COURT CONFIRMS ATTENDANT CARE MAY BE PROVIDED REMOTELY
Author(s): Robert M. Ben
January 29, 2015
Many automobile accident victims who suffer a traumatic brain injury will have impaired judgment and poor impulse control. They may have difficulty complying with their medications. They may even express suicidal thoughts. They often need cueing, prompting, monitoring and/or supervision to ensure their personal safety. Some will require constant, direct and one-on-one attendant care. Others may not require continuous or direct monitoring but will nonetheless need some indirect support. Increasingly, this may take the form of periodic “checking in” by telephone, text or email message.
The appropriateness of this type of indirect or remote attendant care has long been acknowledged by the Ontario Society of Occupational Therapists (“OSOT”). In its publication Assessment of Attendant Care Needs, Form 1: A Resource for Reflective Practice, OSOT specifically addresses the role of phones and other electronic devices as attendant care tools:
The provision of cueing for clients with cognitive limitations can occur through direct stand-by methods or through the use of indirect methods. For example, indirect methods may include the client’s contact to his/her attendant via such communication aids as phone contact, Blackberry contact, personal emergency monitoring service/device, etc. It is important that the occupational therapist understand the frequency, reason and predictability of the client’s need to contact an attendant.

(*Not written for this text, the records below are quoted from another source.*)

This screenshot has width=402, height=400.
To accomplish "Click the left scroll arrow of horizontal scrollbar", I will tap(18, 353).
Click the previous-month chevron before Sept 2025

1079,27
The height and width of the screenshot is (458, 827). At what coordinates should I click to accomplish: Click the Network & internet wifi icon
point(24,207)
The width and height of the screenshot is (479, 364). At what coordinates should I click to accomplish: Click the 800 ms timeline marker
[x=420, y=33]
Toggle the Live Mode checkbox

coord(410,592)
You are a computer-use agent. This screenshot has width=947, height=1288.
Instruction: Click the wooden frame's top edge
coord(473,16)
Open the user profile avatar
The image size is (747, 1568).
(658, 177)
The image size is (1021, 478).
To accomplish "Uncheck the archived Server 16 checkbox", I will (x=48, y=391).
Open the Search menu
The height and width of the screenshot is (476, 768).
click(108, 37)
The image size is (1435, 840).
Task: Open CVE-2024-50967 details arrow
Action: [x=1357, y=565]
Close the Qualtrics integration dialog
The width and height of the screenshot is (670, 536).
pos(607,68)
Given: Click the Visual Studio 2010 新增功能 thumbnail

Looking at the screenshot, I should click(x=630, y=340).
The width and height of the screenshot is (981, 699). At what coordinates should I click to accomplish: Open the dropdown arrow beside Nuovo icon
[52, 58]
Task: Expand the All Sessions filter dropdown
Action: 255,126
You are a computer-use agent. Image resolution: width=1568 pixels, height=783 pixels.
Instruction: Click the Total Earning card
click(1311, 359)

Despite OSOT’s acknowledgement that attendant care can be provided remotely, there has been no authoritative jurisprudence on the subject until the recent decision of the Ontario Superior Court of Justice in the case of Shawnoo v. Certas Direct Insurance Company, 2014 ONSC 7014.
In Shawnoo a brain-injured young woman named Misty struggled with medication compliance and overdoses, suicidal ideation, poor decision-making and judgment, and impaired impulse control. She relied heavily on her cell phone to establish alarms and reminders for medications and appointments, and to stay in contact with her attendants. She was assessed as requiring 24-hour attendant care to ensure her personal safety, which her family provided. Misty’s doctor indicated that her need for monitoring and supervision could be met by her family “checking in” through telephone calls, texting, emails and FaceTime.
Unfortunately, Misty’s insurance company refused to pay attendant care benefits, taking the position that attendant care services are not “provided” unless the attendant is physically present. When the question came before the court, the judge decisively dismissed the insurance company’s argument. According to the judge, nothing in the legislation prohibits attendant care services from being “provided” from a distance via electronic means and devices rather than in person, at least insofar as supervisory “custodial care” due to changes where an injured person’s behaviour is concerned.
The judge pointed to the proliferation of cell phones, texting and Skype in society today as effective means of communication and noted that, where cognitive or behavioural impairments are at issue, an attendant may be required to cue, remind or prompt a person to perform certain activities, such as attending appointments or other activities that the person would not partake of on their own. The judge noted that for the purposes of interpreting the meaning of “custodial care” the focus is on whether providing such care is protective of the person and allows the care provider to look after the person. The judge went on to say, “I am not convinced that such care requires the provider to stand over the person or be within their immediate physical presence.”
The Shawnoo decision is clear and welcome authority for the appropriateness of remote attendant care services in the appropriate case. Remote attendant care will be appropriate where there is evidence that supervision is required because of accident-related behavioural issues, the injured person relies heavily on her cell phone or other electronic devices for communication, reminder and alarm purposes, and a treating professional recommends supervision and monitoring through “checking-in” via remote means.